Stavolta fu Kageyama a fermarsi. Sollevò la testa e fissò il vuoto per qualche secondo, pensando probabilmente a quella volta in cui avevano litigato davvero, quella volta in cui Shouyou aveva temuto di aver perso il suo miglior alleato; poi si girò a guardarlo, le rughe tra le sopracciglia completamente scomparse, un’espressione sorprendentemente vulnerabile in viso.

“Già,” disse solo.

“Ehi, ragazzi.” Kuroo li raggiunse di nuovo. “Dovete smetterla di fermarvi all’improvviso.”

“Andiamo avanti.” Senza staccare gli occhi da cellulare, Kenma strattonò Kuroo per il lembo della maglietta e lo costrinse a seguirlo.

Shouyou e Kageyama rimasero a fissarsi dai bordi opposti della strada.

“Come sanno dove andare?” chiese Kageyama, dopo un po’.

Shouyou scrollò le spalle. “GPS o qualcosa del genere, credo.”

Ripresero a camminare di nuovo.

“Perchè hai accettato di partecipare alla raccolta fondi?” domandò Shouyou, affrettandosi per tenere il passo.

“Perchè non avrei dovuto?” Kageyama se ne accorse e camminò più velocemente.

Shouyou lo maledisse mentalmente, pronto a disputare l’ennesima gara di velocità.
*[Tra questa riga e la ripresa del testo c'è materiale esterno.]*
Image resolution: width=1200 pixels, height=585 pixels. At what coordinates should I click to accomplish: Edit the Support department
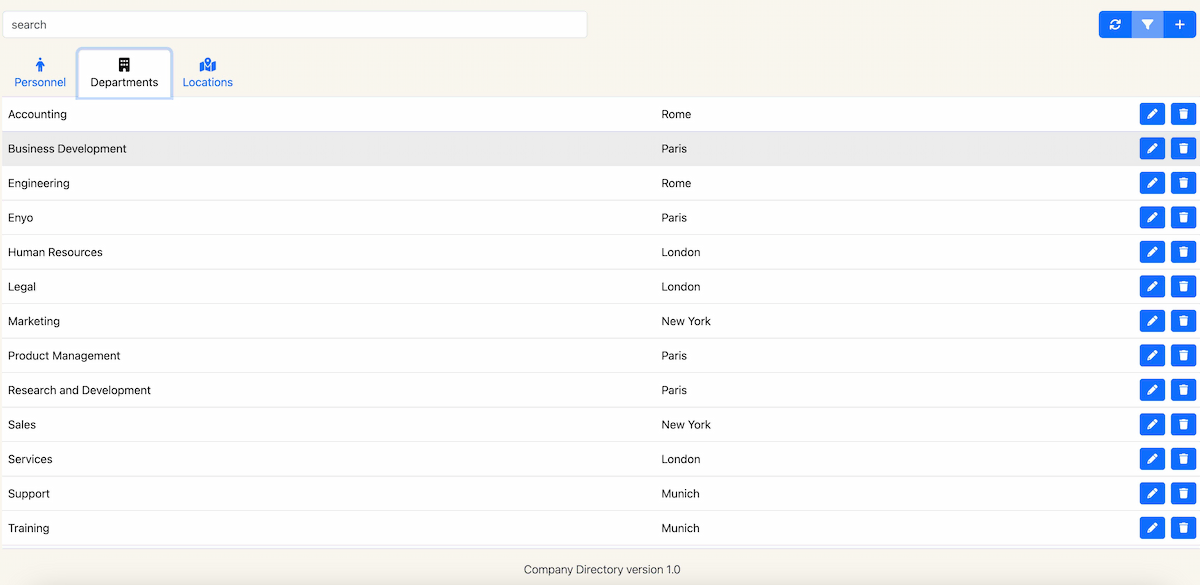click(x=1152, y=494)
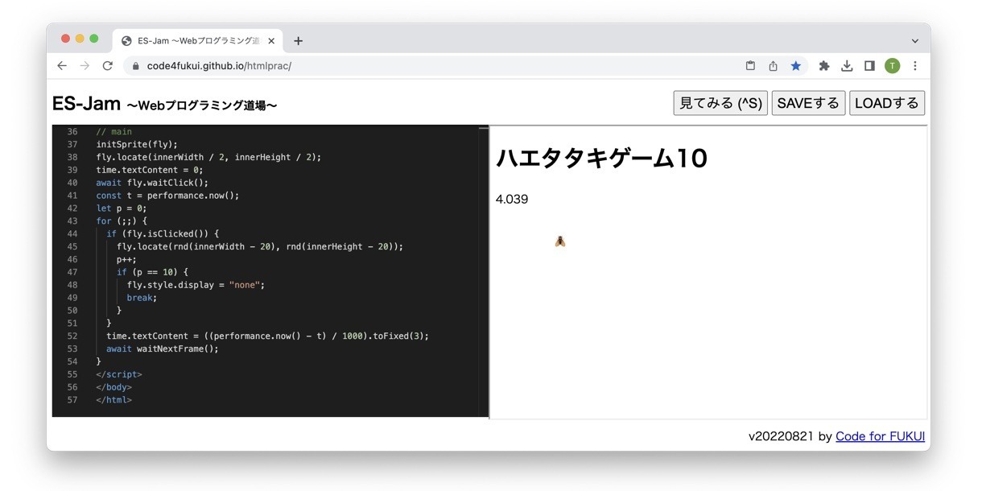Open the Share icon next to the address bar
This screenshot has height=491, width=982.
pyautogui.click(x=773, y=65)
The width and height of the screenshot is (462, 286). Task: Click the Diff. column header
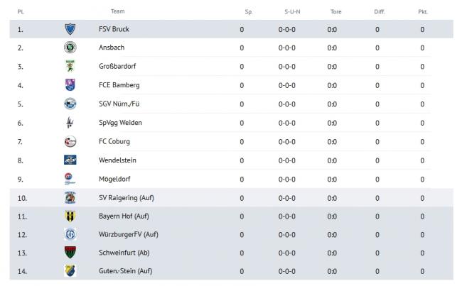380,12
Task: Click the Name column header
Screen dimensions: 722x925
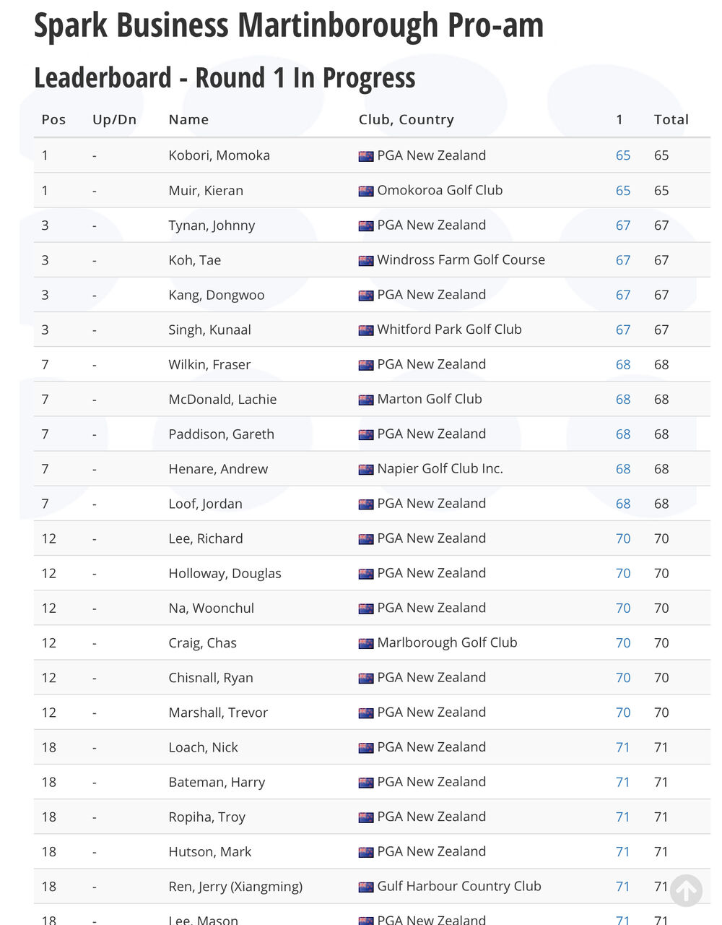Action: [x=188, y=120]
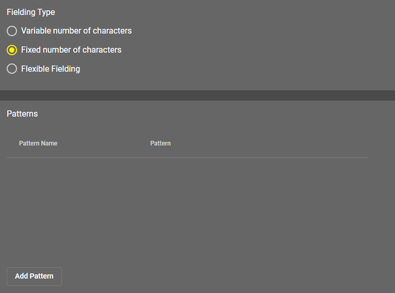Click the "Flexible Fielding" label text
This screenshot has width=395, height=293.
click(x=51, y=69)
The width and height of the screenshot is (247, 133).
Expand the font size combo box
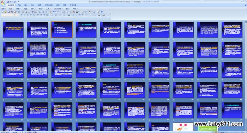click(16, 15)
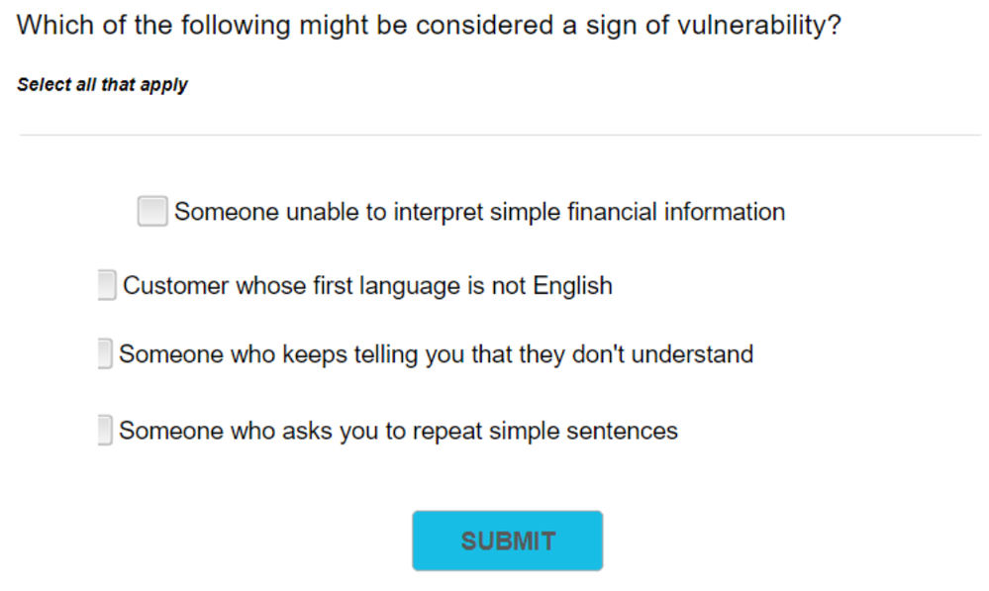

“Per via del Grande Re,” rispose Shouyou. “Non ti spaventa più?”

“È ancora terrificante.” Kageyama rallentò un po’. “Però i Lil Tykes sono davvero importanti.”

“Importanti?”

“Sì. Aiutano gente come noi a capire cos’è che vogliono veramente, chi vogliono essere fin da bambini.” Per la terza volta, si fermarono.“È una cosa importante, no?”
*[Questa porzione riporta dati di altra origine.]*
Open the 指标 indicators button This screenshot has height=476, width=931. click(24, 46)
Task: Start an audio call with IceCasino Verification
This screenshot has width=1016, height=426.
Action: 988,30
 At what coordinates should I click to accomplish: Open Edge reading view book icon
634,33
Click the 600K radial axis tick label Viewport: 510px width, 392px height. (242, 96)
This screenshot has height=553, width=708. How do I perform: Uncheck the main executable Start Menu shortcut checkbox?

Dal modo in cui Kageyama posò lo sguardo su di lui, Shouyou capì cosa voleva dire. Loro erano uguali. Sapevano di voler giocare a pallavolo, solo quello. Senza non avrebbero avuto un obbiettivo. Senza non si sarebbero trovati.

“Non dovresti aver paura del Grande Re,” disse Shouyou, di getto. “Non dovresti aver paura di niente.”

Kageyama si avvicinò di un passo. “Vuoi giocare?”

“Eh?” Shouyou rimase interdetto per un istante, chiedendosi se avesse sentito bene. “Ora?”

Kageyama sembrò arrossire di colpo e si coprì la bocca con una mano. Emise una serie di versi concitati e incomprensibili, ma infine riuscì a sibilare tra i denti. “Lascia perdere.”

A testa bassa, le sopracciglia aggrottate e le spalle curvate, per la terza volta, Kageyama riprese a camminare.

Per la terza volta, Shouyou lo seguì.